3. 금융시장 변화와 현행 망분리 규제의 문제점

현행 망분리 규제는 내부 정보의 유출 및 외부에서의 해킹 등을 차단하는데 상당한 효과가 있고, 정보의 순환이 차단됨에 따라 데이터 순환 연결고리 전체를 점검하는 관제 비용을 부담하지 않아도 되기 때문에 비용상의 장점이 존재한다.⁸⁾ 그러나 서비스제공 방식과 업무수행 방식의 변화와 같은 금융시장의 환경변화에 적응하기 힘들고 망분리 규제가 가진 기본적인 업무비효율성에 대해 지속적으로 문제 제기가 이루어져 왔다.

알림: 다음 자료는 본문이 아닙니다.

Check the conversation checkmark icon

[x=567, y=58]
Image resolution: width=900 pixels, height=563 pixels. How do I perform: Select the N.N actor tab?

금융산업에 ICT기술의 도입이 활발해지면서 금융회사는 ICT기술의 변화를 서비스 제공에 신속히 받아들여야 하는 상황에 직면하고 있다. 금융시장의 변화중에 가장 주목할만한 부분은 클라우드(cloud) 환경으로의 전환과 인공지능(AI)의 급속한 성장이다. 금융회사는 전통적으로 자신에게 필요한 소프트웨어를 자체적으로 시스템에 구축하여 사용하는 접근법을 선호하였다. 그러나 소프트웨어 시장은 자체 구축형에서 클라우드 기반의 구독형으로 전환되고 있다. Chat-GPT가 촉발한 생성형 AI 구축경쟁도 금융회사의 서비스 제공방식에 크게 영향을 미치고 있다. 금융회사의 직원은 Chat-GPT, MS 코파일럿, 구글 제미나이 등의 생성형 AI를 활용하여 업무분석에 필요한 경제 데이터나 통계를 조사하고 요약함으로써 업무효율성을 높일 수 있다. 그런데 생성형 AI의 대부분이 클라우드에 기반하여 서비스가 제공되고 있기 때문에 국내 금융회사들은 생성형 AI를 업무에 활용하는 데에 있어 상당한 불편을 겪고 있다. 기술적 진보를 얼마나 신속하고 효과적인 방식으로 업무시스템이 접목하는가는 금융회사의 지속가능성에 유의적인 영향을 미친다. 생성형 AI와 같은 신기술을 접목하여 새로운 업무시스템을 개발하고 고객에게 더 편리한 금융상품을 제공하는 데에 망분리 규제가 큰 부담요소로 지목되고 있으며, 연구‧개발 과정에서의 비효율성이 여전히 크다는 지적이 이어진다.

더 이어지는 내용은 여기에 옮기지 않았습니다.